Страница 15 из 28
По всем данным, основные руководящие кадры белогвардейских мятежников базировались в Николаеве, Херсоне, Елизаветграде, Александровске. Много офицеров уже было арестовано, но Горожанин был уверен, что операция по предотвращению мятежа только разворачивалась.
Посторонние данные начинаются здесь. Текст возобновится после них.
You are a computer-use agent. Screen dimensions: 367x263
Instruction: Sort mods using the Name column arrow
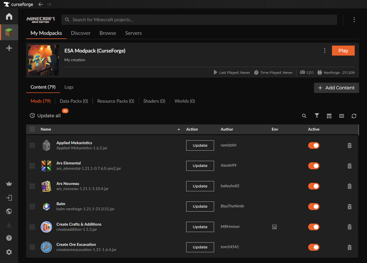coord(179,129)
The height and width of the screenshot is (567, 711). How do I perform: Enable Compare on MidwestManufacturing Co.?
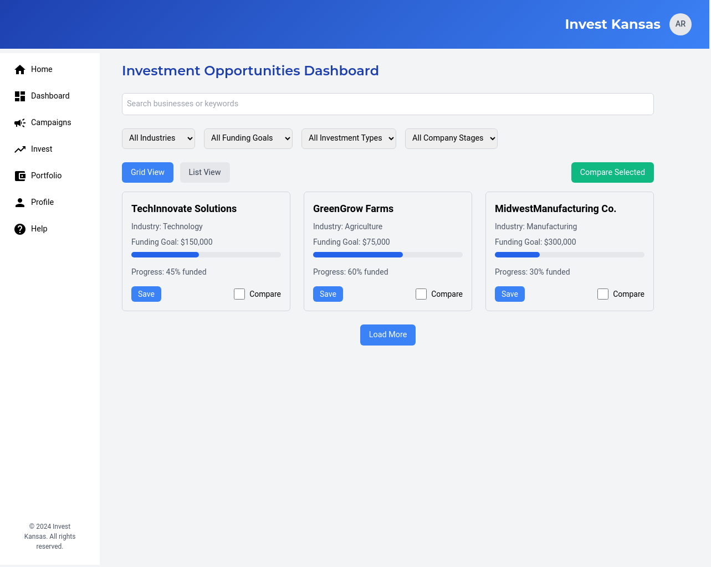click(x=603, y=294)
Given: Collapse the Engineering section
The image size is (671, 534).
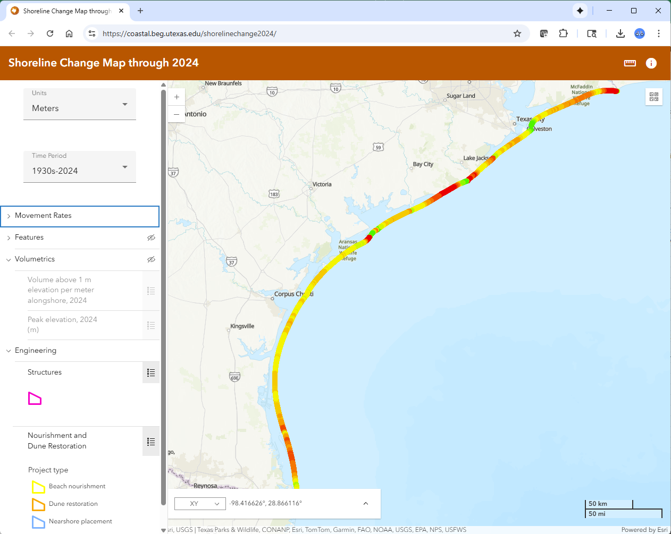Looking at the screenshot, I should (x=8, y=350).
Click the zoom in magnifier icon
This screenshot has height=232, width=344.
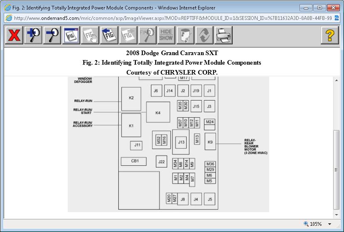(33, 36)
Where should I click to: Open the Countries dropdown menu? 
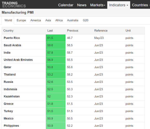[141, 5]
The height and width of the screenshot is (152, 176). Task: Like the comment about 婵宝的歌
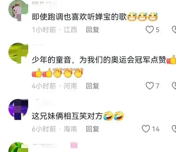(150, 29)
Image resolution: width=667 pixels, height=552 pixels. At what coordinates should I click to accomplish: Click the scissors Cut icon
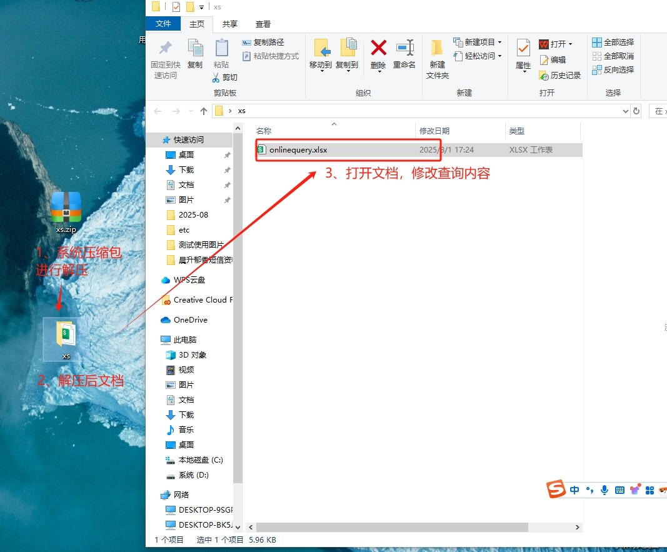(216, 78)
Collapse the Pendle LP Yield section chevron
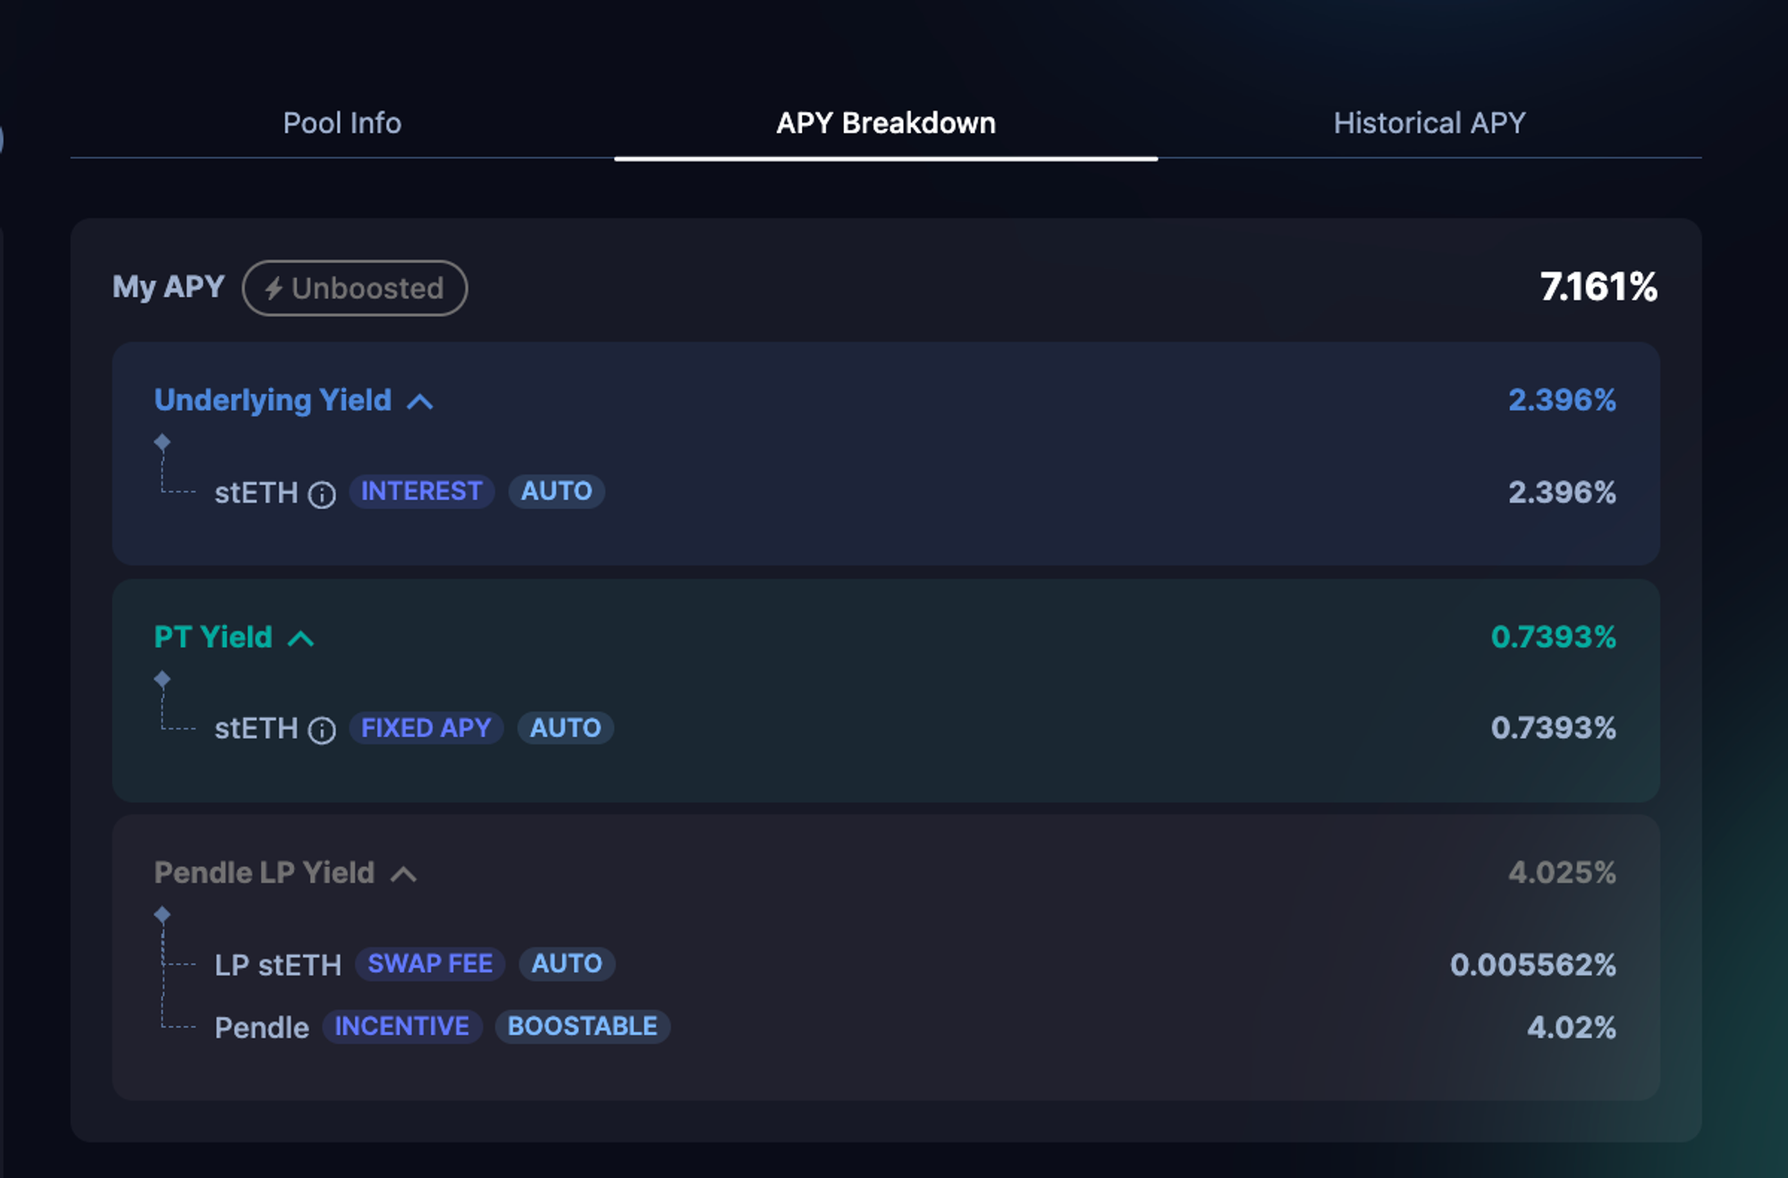The image size is (1788, 1178). coord(404,874)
В двенадцатом часу ночи Валя Пройда в коротенькой курточке, перешитой мамой из зеленого английского френча, сжимая в правом карманчике браунинг, быстро шагала по Соборной улице. Между Большой Морской и Спасской, у большого стенда, где были вывешены плакаты УКРРОСТА и громадная географическая карта военных действий с красными и белыми флажками, Валю остановили двое:
— Стой! Куда бежишь?
— Не твое дело! — огрызнулась она. — Куда надо, туда и бегу.
— Пароль! — комсомолец снял с плеча винтовку.
— «Бирзула».
— Ладно, беги.
— Как так беги? — возмутилась Валя. — Тоже мне патруль. Ты должен сказать отзыв.
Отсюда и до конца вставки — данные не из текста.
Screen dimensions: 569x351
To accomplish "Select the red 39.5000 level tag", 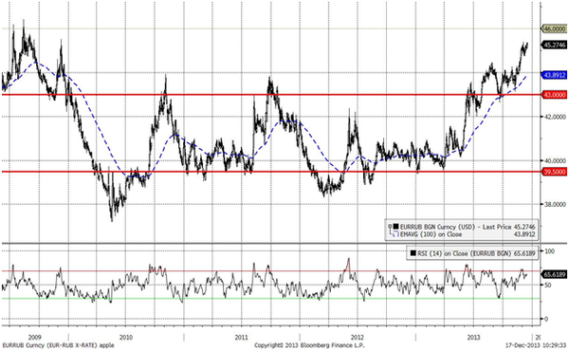I will click(x=554, y=172).
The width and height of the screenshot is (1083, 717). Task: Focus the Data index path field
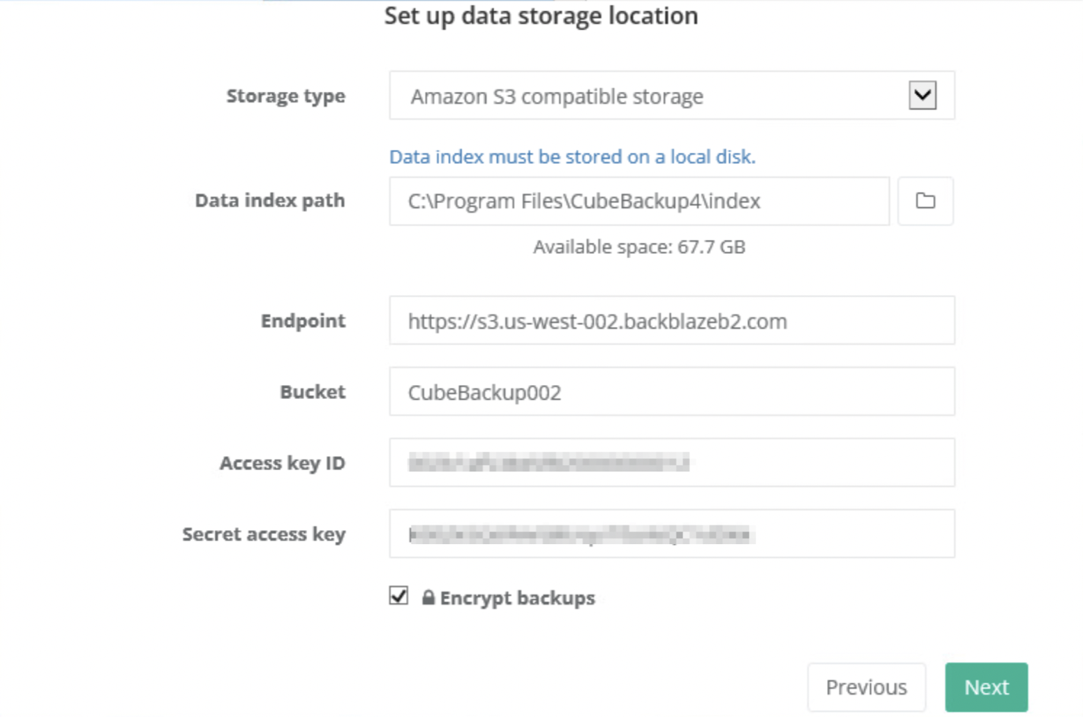(639, 201)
— Ну, отзыв «Богодухов», — ответил комсомолец.
— Шляпа ты. — И Валя побежала, повернув на Спасскую улицу. В комнате у ребят от белеющего в темноте рояля слышался храп.
— Хлопцы! — закричала она. — Есть телеграмма от Бурова. Утром в шесть всем быть в губчека.
Хлопцы тут же повскакивали со своих лежбищ, зажгли свет. А Валя, стоя у дверей, помахала им рукой:
— Я побежала. А тебе, Кочубей, сидеть дома. Так приказал Каминский. В обед забегу перевязку делать.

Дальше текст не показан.